- [任务说明 A]:
根据下方的 Checkpoint 文段，回答以下问题。答案请用相同的编号标出，每题一行。
(i) 启用本地状态存储时，secondaryOut 对应哪种存储？
(ii) 本地状态句柄存储在哪里？
(iii) Task 对 checkpoint 的响应是通过哪个接口完成的？
- [任务说明 B]: 请原样抄出下方 Checkpoint 文段中的一部分。这部分以包含“public interface CheckpointResponder”的文字开头，到“Declines the given checkpoint.”结束。
- [任务说明 C]: 下方的 Checkpoint 文段给出了 acknowledgeCheckpoint 方法的定义。请列出这个方法的全部参数名。

- [文段]:
━━━━━━━━━━━━━━━━
其中关键的一点在于，根据是否启用本地状态恢复创建不同的

CheckpointStreamWithResultProvider。
public interface CheckpointStreamWithResultProvider extends Closeable {
	@Nonnull
	static CheckpointStreamWithResultProvider createSimpleStream(
		@Nonnull CheckpointedStateScope checkpointedStateScope,
		@Nonnull CheckpointStreamFactory primaryStreamFactory) throws IOException {

		CheckpointStreamFactory.CheckpointStateOutputStream primaryOut =
			primaryStreamFactory.createCheckpointStateOutputStream(checkpointedStateScope);
		return new CheckpointStreamWithResultProvider.PrimaryStreamOnly(primaryOut);
	}

	@Nonnull
	static CheckpointStreamWithResultProvider createDuplicatingStream(
		@Nonnegative long checkpointId,
		@Nonnull CheckpointedStateScope checkpointedStateScope,
		@Nonnull CheckpointStreamFactory primaryStreamFactory,
		@Nonnull LocalRecoveryDirectoryProvider secondaryStreamDirProvider) throws IOException {

		CheckpointStreamFactory.CheckpointStateOutputStream primaryOut =
			primaryStreamFactory.createCheckpointStateOutputStream(checkpointedStateScope);

		try {
			File outFile = new File(
				secondaryStreamDirProvider.subtaskSpecificCheckpointDirectory(checkpointId),
				String.valueOf(UUID.randomUUID()));
			Path outPath = new Path(outFile.toURI());

			CheckpointStreamFactory.CheckpointStateOutputStream secondaryOut =
				new FileBasedStateOutputStream(outPath.getFileSystem(), outPath);
			//有两个输出流，primary 和 secondary，secondary 对应本地存储
			return new CheckpointStreamWithResultProvider.PrimaryAndSecondaryStream(primaryOut, secondaryOut);
		} catch (IOException secondaryEx) {
			LOG.warn("Exception when opening secondary/local checkpoint output stream. " +
				"Continue only with the primary stream.", secondaryEx);
		}
		return new CheckpointStreamWithResultProvider.PrimaryStreamOnly(primaryOut);
	}
}

所以在启用本地状态存储的情况下，会创建两个输出流，其中primaryOut 对应外部存储，而secondaryOut 对应本地存储。状态会输出两份。本地状态句柄会存储在 TaskLocalStateStore 中。
在这里插入图片描述

三、Checkpoint 的确认

1、Task 对checkpoint 的响应应时通过CheckpointResponder 接口完成的：

public interface CheckpointResponder {

	/**
	 * Acknowledges the given checkpoint.
	 */
	void acknowledgeCheckpoint(
		JobID jobID,
		ExecutionAttemptID executionAttemptID,
		long checkpointId,
		CheckpointMetrics checkpointMetrics,
		TaskStateSnapshot subtaskState);

	/**
	 * Declines the given checkpoint.
━━━━━━━━━━━━━━━━
- [数据摘录]:

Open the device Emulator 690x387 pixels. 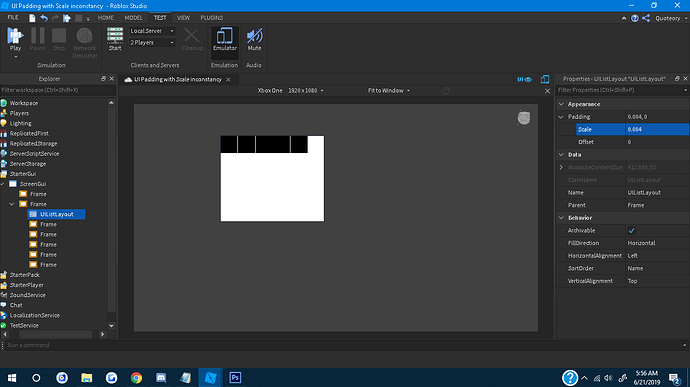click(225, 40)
━━━━━━━━━━━━━━━━
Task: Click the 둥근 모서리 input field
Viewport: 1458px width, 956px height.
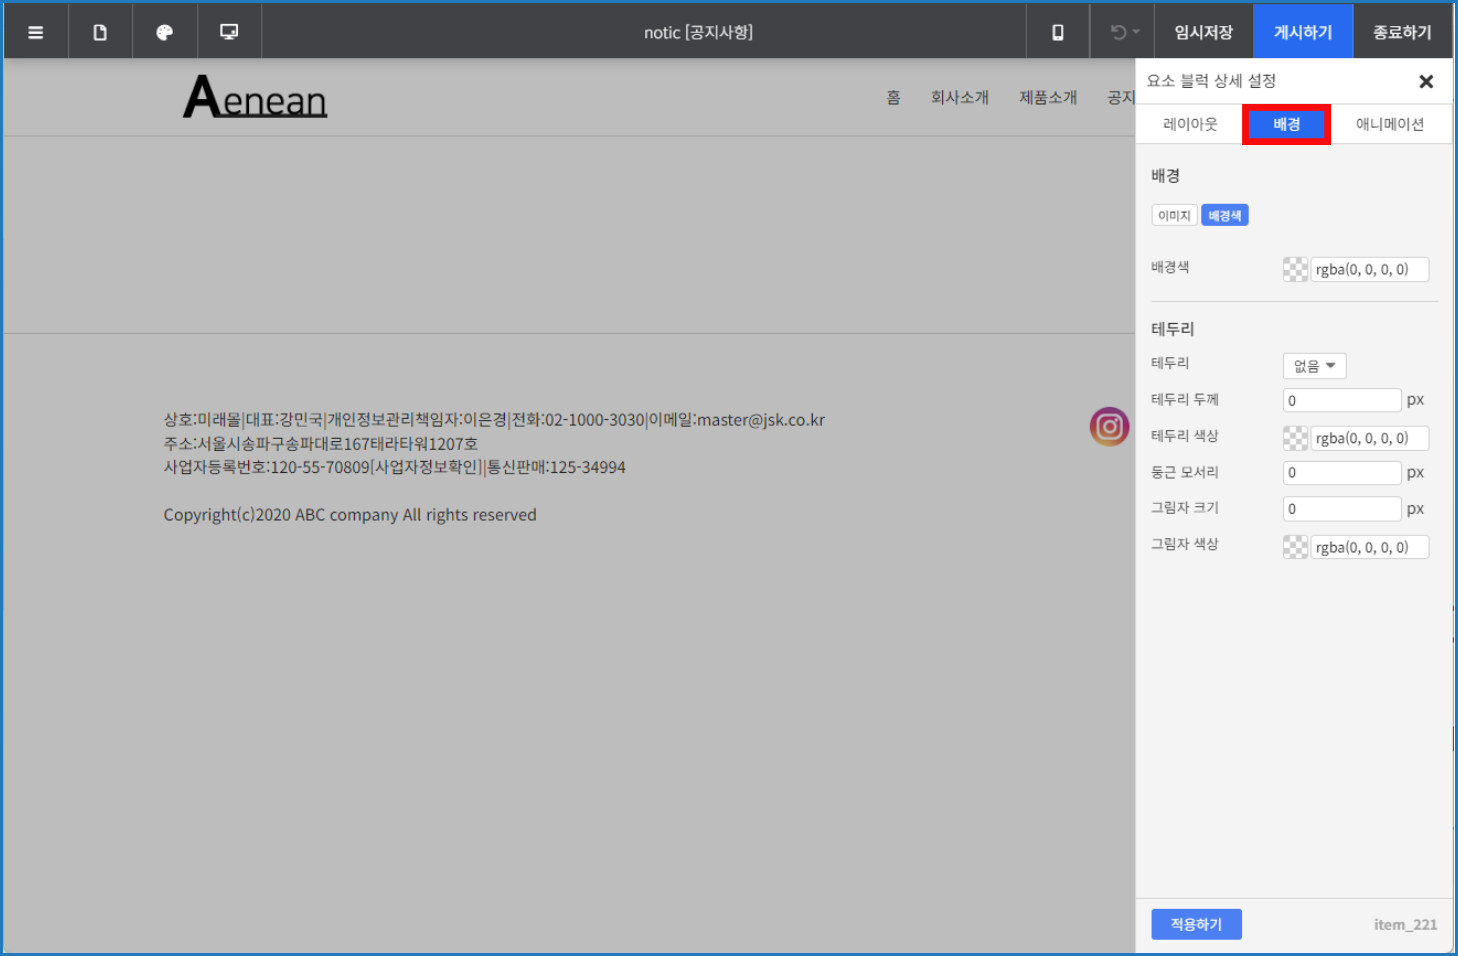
━━━━━━━━━━━━━━━━
- [回答 A]:
(i) 本地存储。
(ii) TaskLocalStateStore 中。
(iii) CheckpointResponder 接口。

- [回答 B]:
public interface CheckpointResponder {

	/**
	 * Acknowledges the given checkpoint.
	 */
	void acknowledgeCheckpoint(
		JobID jobID,
		ExecutionAttemptID executionAttemptID,
		long checkpointId,
		CheckpointMetrics checkpointMetrics,
		TaskStateSnapshot subtaskState);

	/**
	 * Declines the given checkpoint.

- [回答 C]: jobID、executionAttemptID、checkpointId、checkpointMetrics、subtaskState